*EXERCISE*. Using the hardlink discussion below, say yes or no to whether each statement agrees with it, and quote the exact words that decide each one. 1. On Linux, a hard link cannot be made across filesystem boundaries. 2. ljharb says that editing files inside node_modules is something node and npm explicitly support. 3. Pauan suggests that hard links be used by default and that users turn them off if they want.

----- EXTRACT TO READ -----

Another potential problem is that on linux you can't make a hardlink across filesystem boundaries. I don't know about windows or mac os. So we would need to fall back on true copying when hardlinking doesn't work.

Until something like this is implemented, I am going with the following approach...

hardlink -t -x '.*' -i '^(.*/node_modules/|/home/user/.cache/yarn/v1/npm-)' ~/.cache/yarn ~/code

Where ~/code is the directory I store all my projects in.

ljharb commented 6 years ago

@jpeg729 one problem that causes tho is that you’re supposed to be able to edit any file inside node_modules and see that change when you run your program - and if you have two places in node_modules that point to the same data location, editing one will end up editing the other, which might not be desired.

KSXGitHub commented 6 years ago

@ljharb

  1. You are not supposed to manually edit files in node_modules.

  2. We can have that feature configurable, so you can turn it off if you really want to edit node_modules.

ljharb commented 6 years ago

@KSXGitHub "you are not supposed to" where does that rule come from? It's always been both possible, and something node and npm explicitly supports.

As for being configurable, the problem is that users aren't going to know that this normal node ecosystem behavior behaves differently, and they could end up silently getting surprising behavior.

Pauan commented 6 years ago

As for being configurable, the problem is that users aren't going to know that this normal node ecosystem behavior behaves differently, and they could end up silently getting surprising behavior.

If the default is to not use hard-links, and the user has to manually enable it, then that's not a problem: they know they're using weird yarn-specific behavior.

----- ROWS -----

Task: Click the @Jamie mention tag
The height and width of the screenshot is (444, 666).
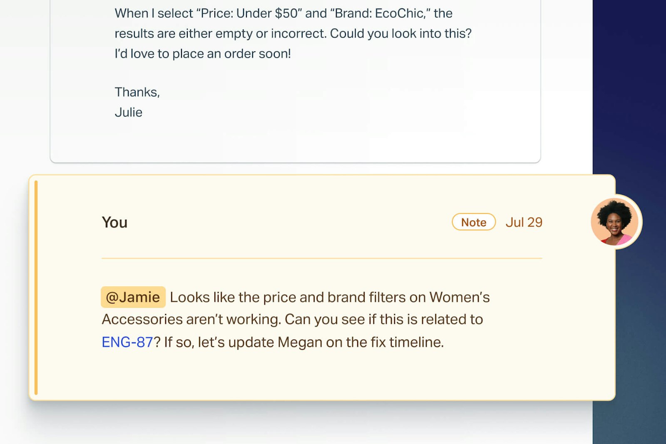Action: point(133,297)
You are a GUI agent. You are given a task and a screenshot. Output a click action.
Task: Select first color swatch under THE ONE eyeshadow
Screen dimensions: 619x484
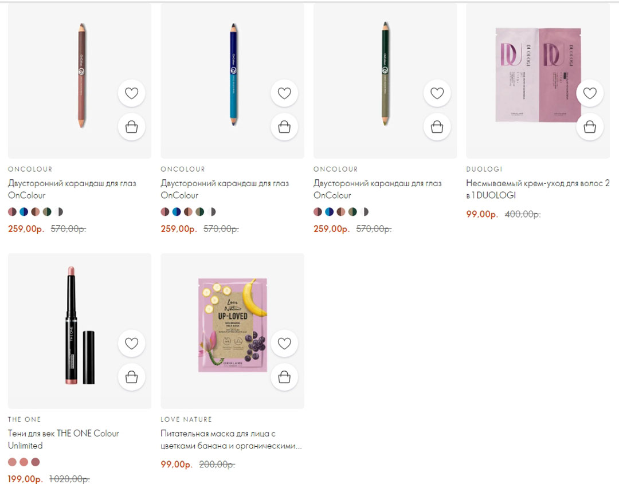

-----

*EXERCISE SOLUTION*.
1. Yes: "on linux you can't make a hardlink across filesystem boundaries"
2. Yes: "It's always been both possible, and something node and npm explicitly supports."
3. No: "If the default is to not use hard-links, and the user has to manually enable it, then that's not a problem"